For a final and quite different example of a poem preoccupied with turns, consider the erotically insistent turns and returns of Bernadette Mayer's "First turn to me . . ."
First turn to me after a shower,
you come inside me sideways as always
in the morning you ask me to be on top of you,
then we take a nap, we're late for school
you arrive at night inspired and drunk,
there is no reason for our clothes
we take a bath and lie down facing each other,
then later we turn over, finally you come
The hypnotic, incantatory couplets track a potentially endless series of couplings, of sexual (re)turns, positions, and occasions; also tracked here are the erotics of poetic turns:
we lie together one night, exhausted couplets
and don't make love. does this mean we've had enough?

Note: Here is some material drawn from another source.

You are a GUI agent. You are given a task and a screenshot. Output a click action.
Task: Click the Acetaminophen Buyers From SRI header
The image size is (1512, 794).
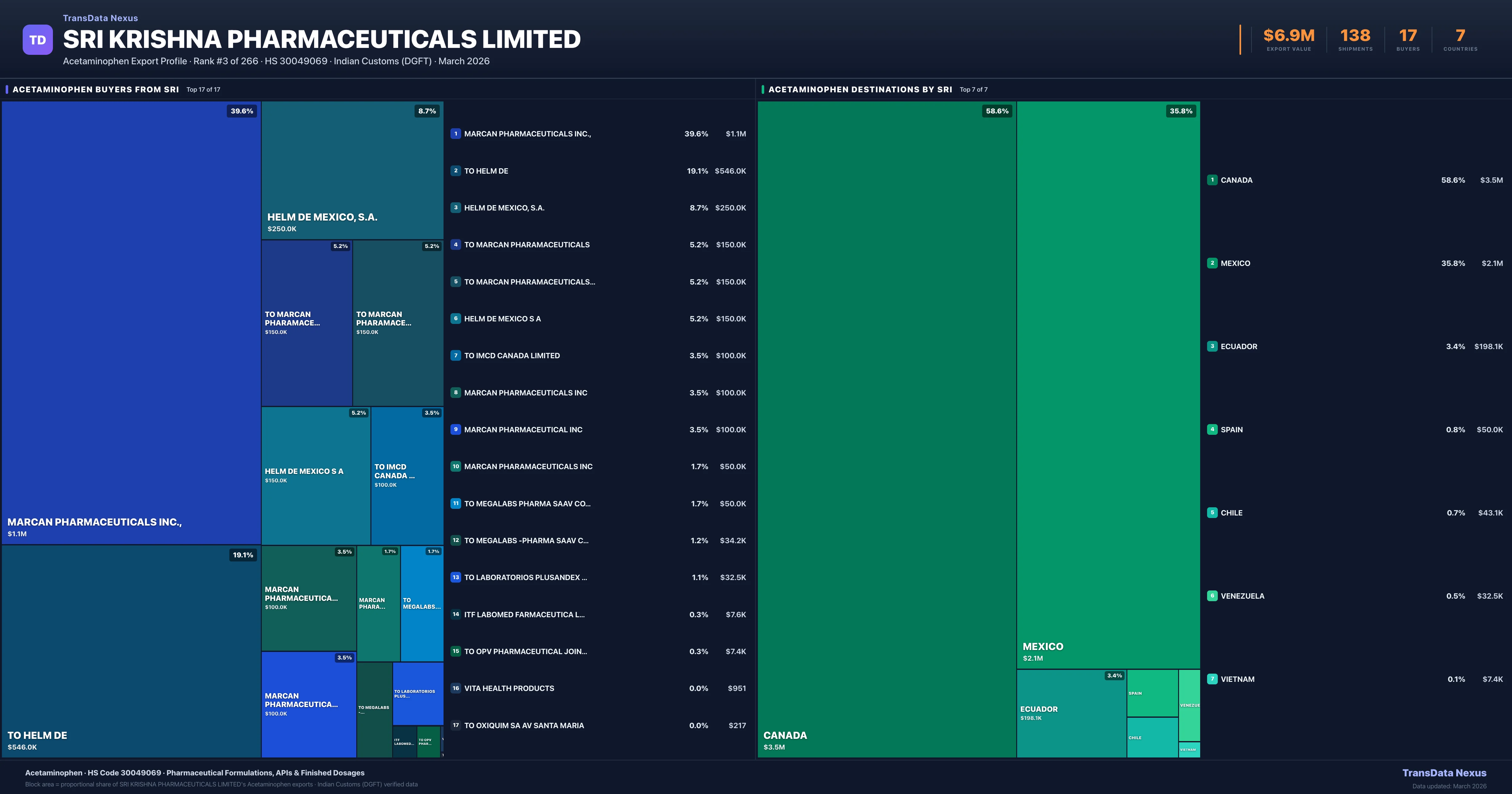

As Blake wrote, "Enough! Or Too Much!" Yet the "exhausted couplets" revive and the poet resumes:
watching t.v. we wonder if each other wants to
interrupt the plot; later I beg you to read to me
like the Chinese we count 81 thrusts
then 9 more out loud till we both come
I come three times before you do
and then it seems you're mad and never will
it's only fair for a woman to come more
think of all the times they didn't care
In a kind of New York School Kama Sutra, verse here re-verses and returns the lovers to a longer history of heterosexual couplings, the counting of thrusts, orgasms, and couplings turning into a deeper erotic accounting of what it is and has been to come together (or not) and to care or not care. Turning through the many ways of caring and coupling, Mayer offers a demotic tour de force. One turns to share the transport, and if one is lucky, someone's there.